=== Problem details ===
Please give back every record below word for word, leaving out the pictures.

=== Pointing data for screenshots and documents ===

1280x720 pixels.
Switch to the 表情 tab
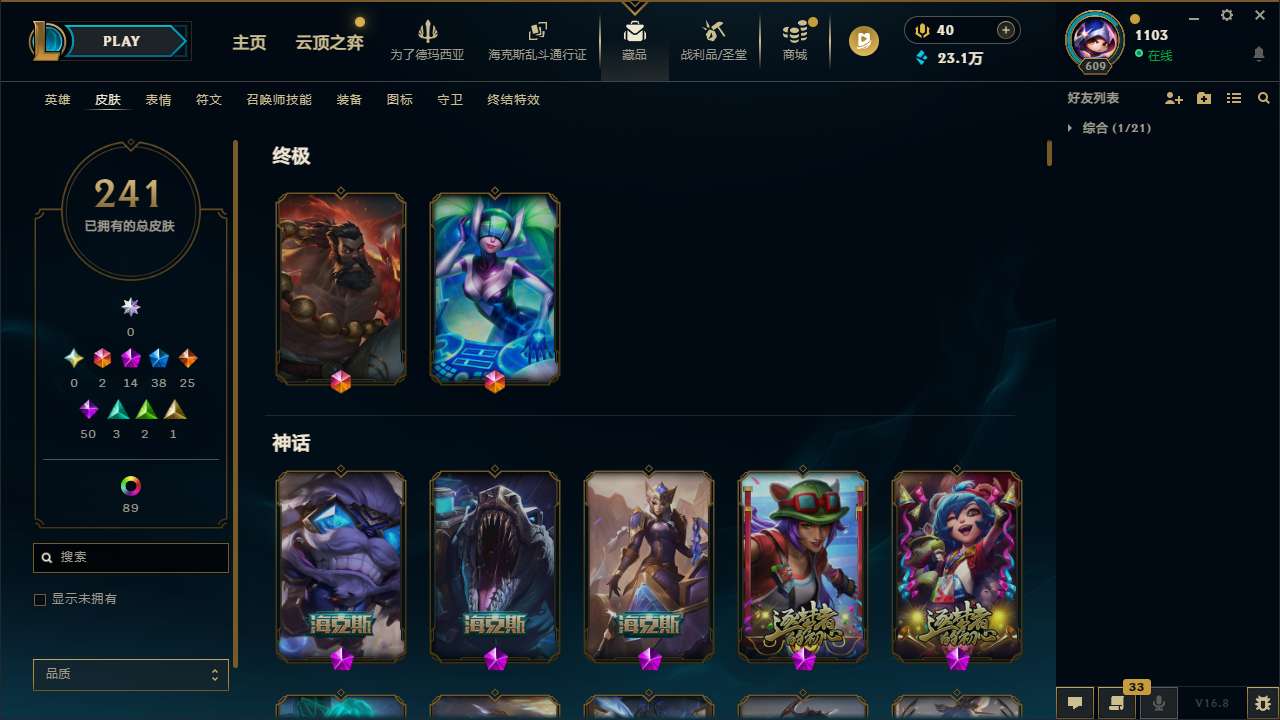pyautogui.click(x=158, y=100)
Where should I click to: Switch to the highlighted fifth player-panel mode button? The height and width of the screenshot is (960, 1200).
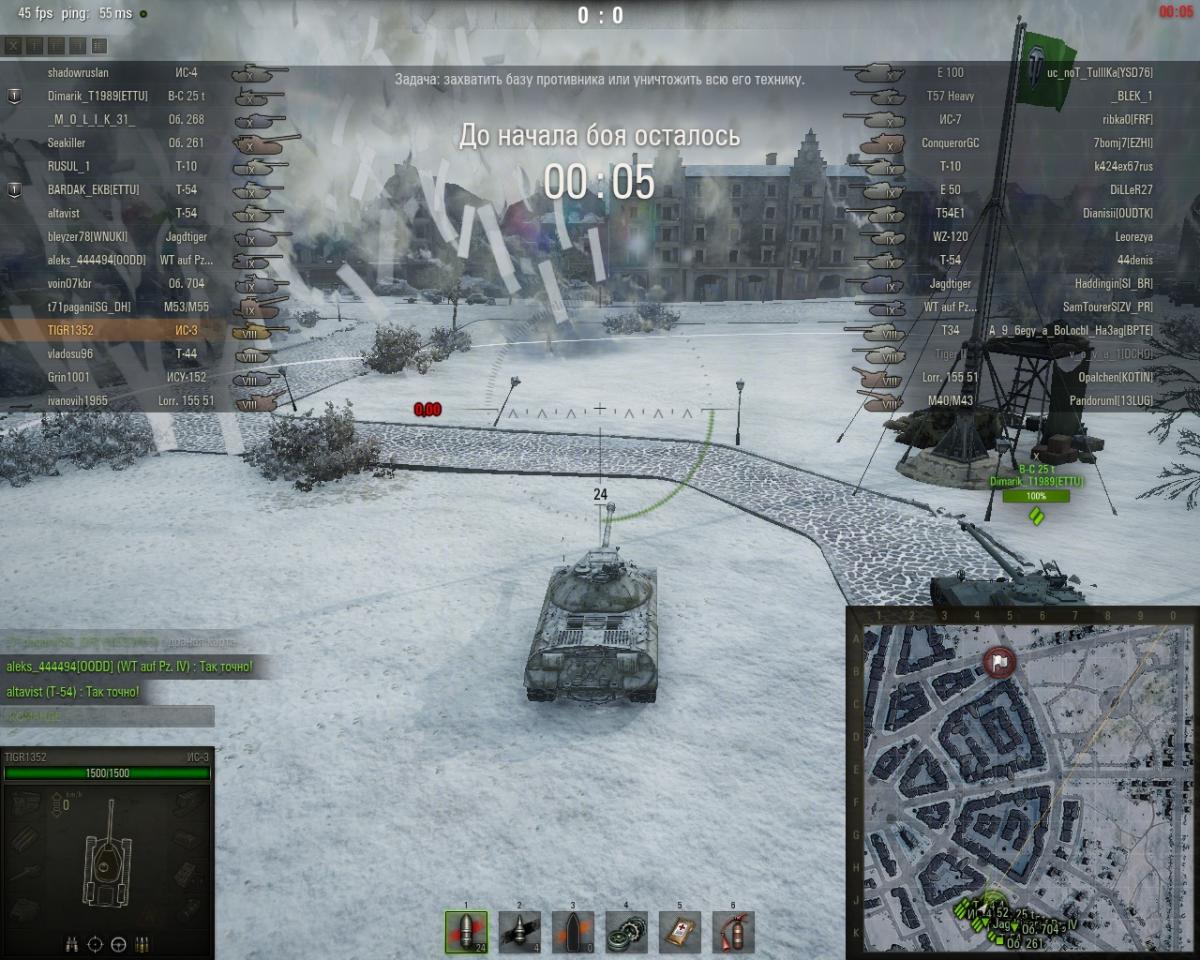click(99, 46)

=== Exercise response ===
1280x720 pixels.
Switch to the 表情 tab
pyautogui.click(x=158, y=100)
Where should I click to: Switch to the highlighted fifth player-panel mode button? The height and width of the screenshot is (960, 1200).
click(99, 46)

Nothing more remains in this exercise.